### What to do
Quote word for word from the line holding "Click the purple Revert arrow icon" to the last line below, including both, and omit any pictures.

Stored data

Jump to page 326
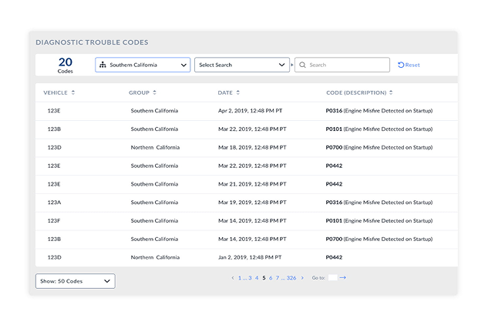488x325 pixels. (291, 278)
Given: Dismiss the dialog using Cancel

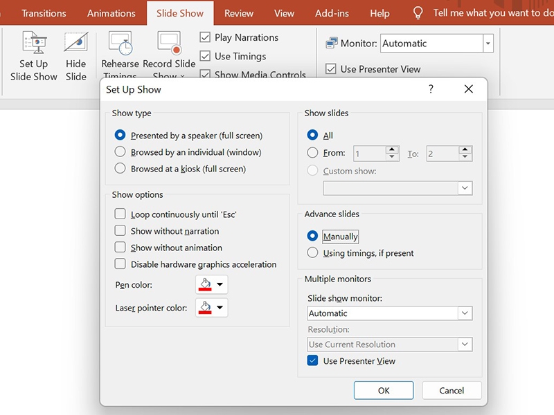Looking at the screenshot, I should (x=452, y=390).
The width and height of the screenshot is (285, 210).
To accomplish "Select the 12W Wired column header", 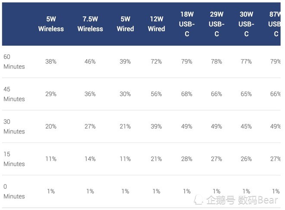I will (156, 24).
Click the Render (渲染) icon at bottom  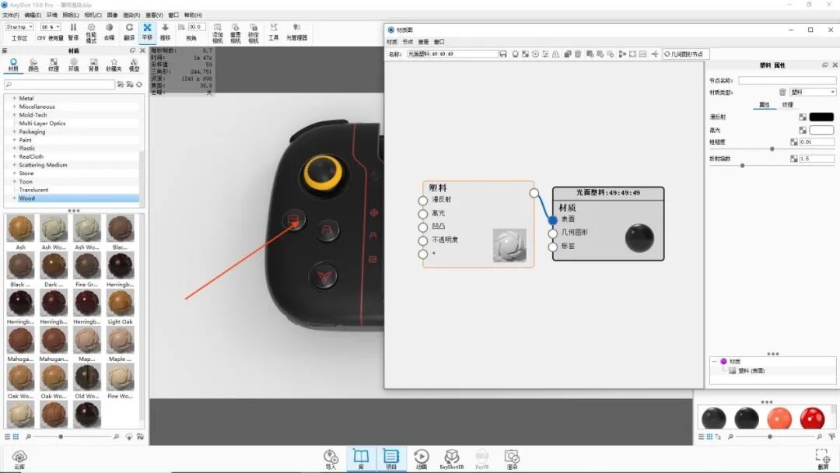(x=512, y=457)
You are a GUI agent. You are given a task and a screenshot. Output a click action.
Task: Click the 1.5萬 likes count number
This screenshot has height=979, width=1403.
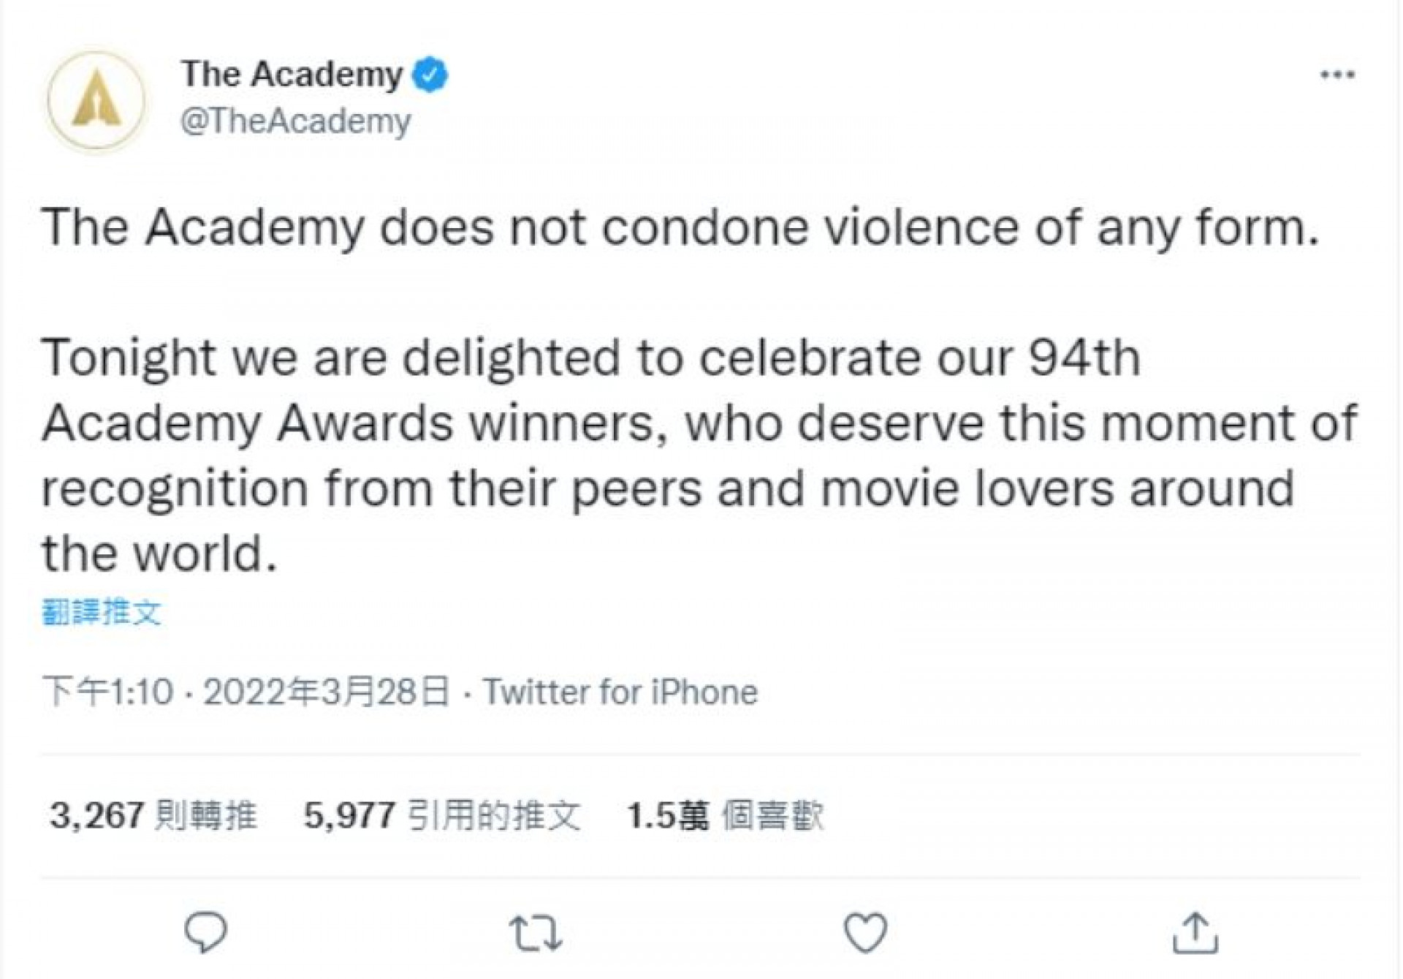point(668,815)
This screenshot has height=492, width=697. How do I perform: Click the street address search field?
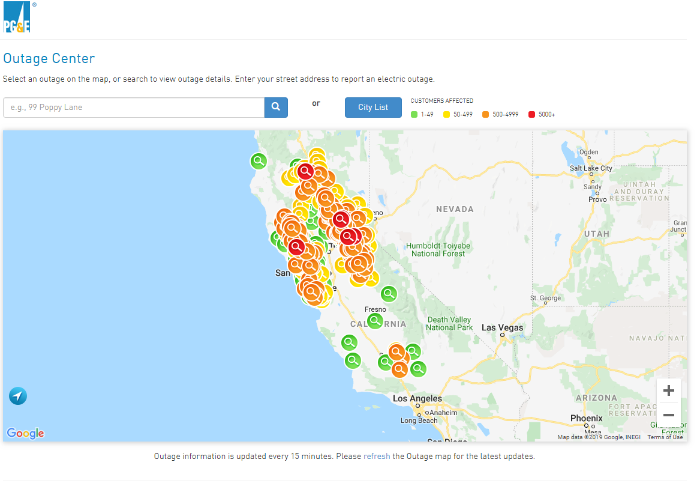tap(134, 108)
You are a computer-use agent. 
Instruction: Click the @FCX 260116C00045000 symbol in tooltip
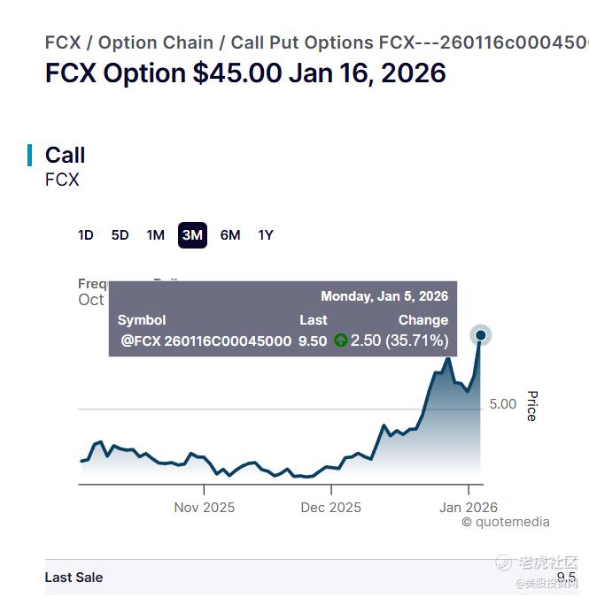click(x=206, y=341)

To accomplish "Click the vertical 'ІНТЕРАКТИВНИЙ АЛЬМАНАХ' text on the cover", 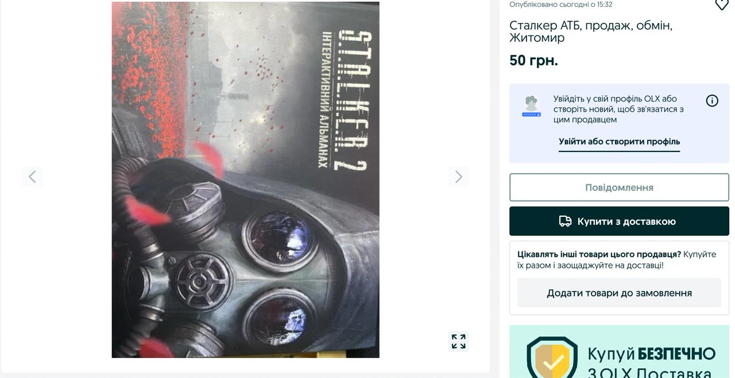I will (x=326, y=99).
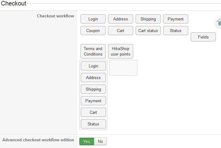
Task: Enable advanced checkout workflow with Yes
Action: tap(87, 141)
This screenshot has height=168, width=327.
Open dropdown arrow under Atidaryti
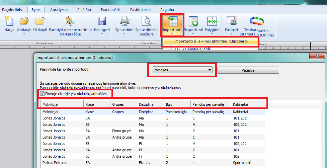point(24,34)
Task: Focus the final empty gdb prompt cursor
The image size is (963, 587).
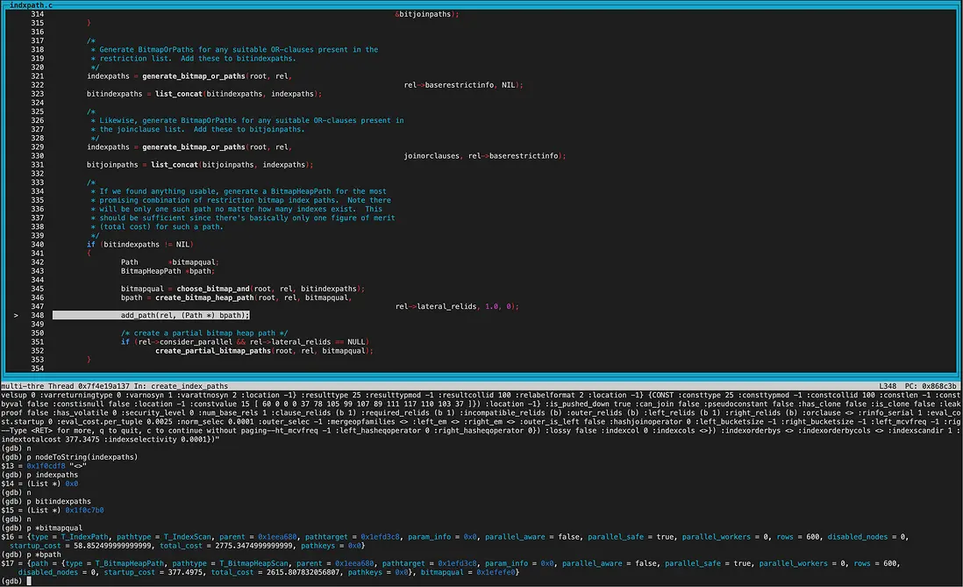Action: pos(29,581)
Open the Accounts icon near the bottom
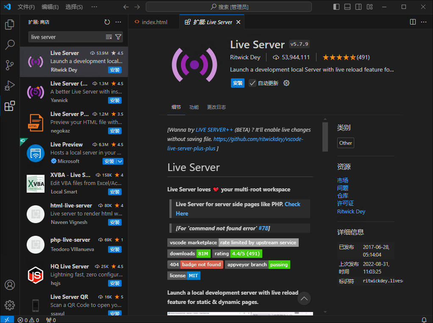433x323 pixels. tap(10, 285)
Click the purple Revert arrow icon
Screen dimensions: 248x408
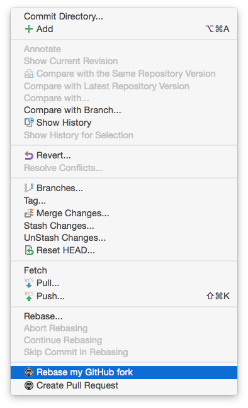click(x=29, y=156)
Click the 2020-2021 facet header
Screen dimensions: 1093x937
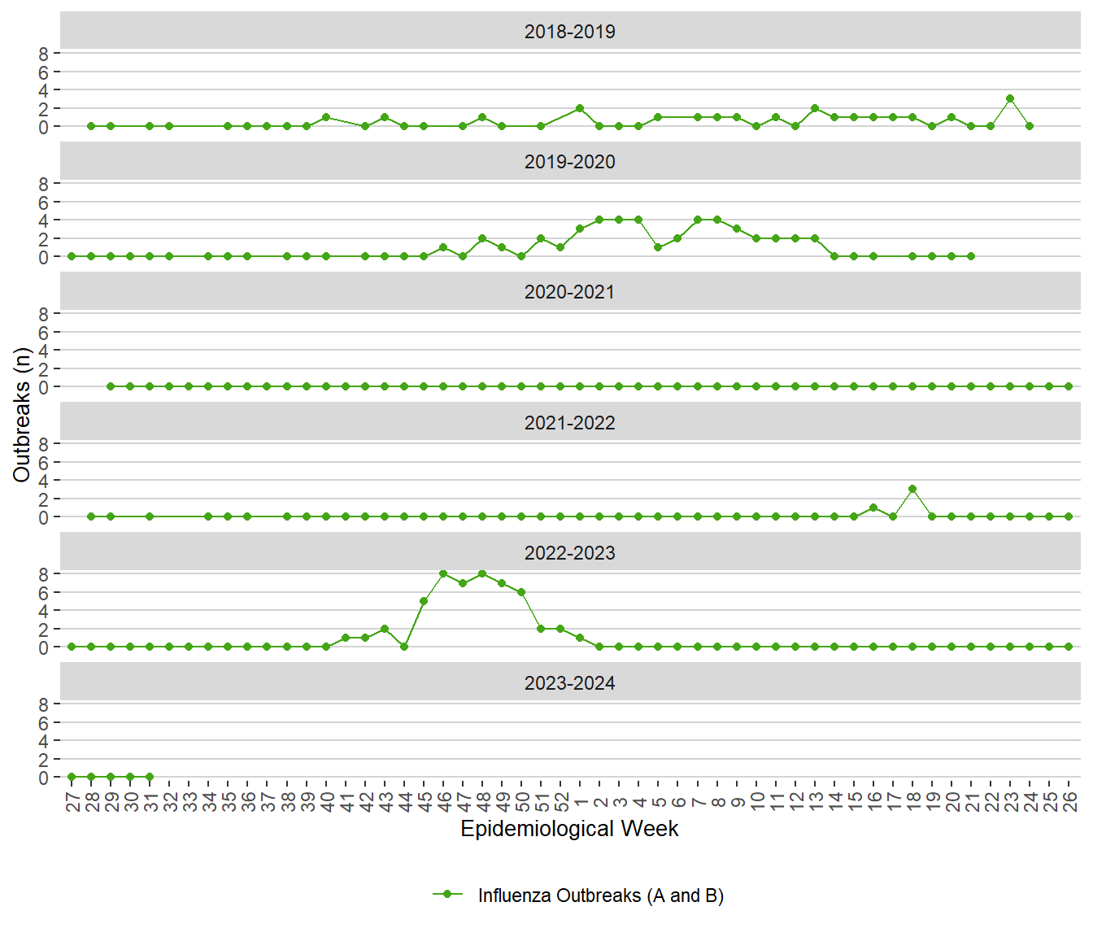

### Worked solution
Click the purple Revert arrow icon
Screen dimensions: 248x408
click(x=29, y=156)
Click the 2020-2021 facet header
Screen dimensions: 1093x937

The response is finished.